Monday, November 21, 2011

"Hail Bright Cecilia!" -- Great Patroness of Harmony

Carlo Saraceni, Saint Cecilia and the Angel
Italian, ca. 1610
Rome, Galleria Nazionale d'Arte Antica

"Saint Cecilia kept the Gospel of Christ ever near her heart; day and night she never ceased praying and speaking with God."

Antiphon for Evening Prayer on the Feast of Saint Cecilia

Although we have few concrete details about her life and martyrdom, Cecilia of Rome has been one of the most popular saints of the Church in all the centuries since the 4th.

The date of her martyrdom is uncertain.
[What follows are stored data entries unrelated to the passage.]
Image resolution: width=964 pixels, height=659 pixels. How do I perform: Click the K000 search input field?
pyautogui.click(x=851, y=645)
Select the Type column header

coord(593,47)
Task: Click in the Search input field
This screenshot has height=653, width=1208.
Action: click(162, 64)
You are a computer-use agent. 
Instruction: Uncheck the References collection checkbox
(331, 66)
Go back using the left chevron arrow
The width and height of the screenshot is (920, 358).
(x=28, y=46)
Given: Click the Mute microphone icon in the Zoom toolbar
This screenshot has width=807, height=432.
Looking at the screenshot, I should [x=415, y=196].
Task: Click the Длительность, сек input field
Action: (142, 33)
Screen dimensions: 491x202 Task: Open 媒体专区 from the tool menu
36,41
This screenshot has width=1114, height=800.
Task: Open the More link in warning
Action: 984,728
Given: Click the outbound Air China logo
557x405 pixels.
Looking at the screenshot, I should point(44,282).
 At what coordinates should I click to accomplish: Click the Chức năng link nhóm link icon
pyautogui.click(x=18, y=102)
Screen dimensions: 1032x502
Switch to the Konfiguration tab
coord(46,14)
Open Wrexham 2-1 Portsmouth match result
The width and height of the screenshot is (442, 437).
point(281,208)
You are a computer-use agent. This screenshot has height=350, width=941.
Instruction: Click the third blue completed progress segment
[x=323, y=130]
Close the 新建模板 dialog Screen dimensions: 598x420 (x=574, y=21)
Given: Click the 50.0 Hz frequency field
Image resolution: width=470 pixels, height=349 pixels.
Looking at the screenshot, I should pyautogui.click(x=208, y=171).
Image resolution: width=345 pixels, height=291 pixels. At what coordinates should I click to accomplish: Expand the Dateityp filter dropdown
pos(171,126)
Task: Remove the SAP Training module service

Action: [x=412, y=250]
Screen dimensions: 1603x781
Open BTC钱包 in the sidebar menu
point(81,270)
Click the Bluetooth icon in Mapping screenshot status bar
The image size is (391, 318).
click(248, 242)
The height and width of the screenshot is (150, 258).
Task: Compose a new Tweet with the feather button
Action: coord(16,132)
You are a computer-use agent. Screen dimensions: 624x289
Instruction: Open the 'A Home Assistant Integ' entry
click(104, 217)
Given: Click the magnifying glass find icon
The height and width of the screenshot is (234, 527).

It may be as early as the time of Marcus Aurelius in the mid-2nd century or as late as the time of Diocletian in the early 4th, only about 10 years before the Edict of Milan gave recognition to the Christian Church.

What we do know is that, as early as the years immediately after the Edict of Milan, she was one of the most respected of the Roman martyrs. What was probably her home was one of the early Roman “house churches”, called tituli. And, by the 5th century her name is among the list of martyrs cited in the Roman Canon, the principal Eucharistic Prayer of the Mass, along with other male and female saints, such as Lawrence, Clement, Sixtus, Cornelius, Agnes, Anastasia, Felicity and Perpetua. 1

Carlo Saraceni, Execution of Saint Cecilia
Italian, ca. 1610
Los Angeles, Los Angeles County Museum of Art

Her name, Cecilia, derives (as the names of Roman women always did) from her family name, in this case the Caecilii (for a male family member the form would be Caecilius, which survives in the English given name, Cecil). Presumably, Saint Cecilia was a member of this prominent, noble, old Roman family. She undoubtedly also had another, personal name, which is now lost.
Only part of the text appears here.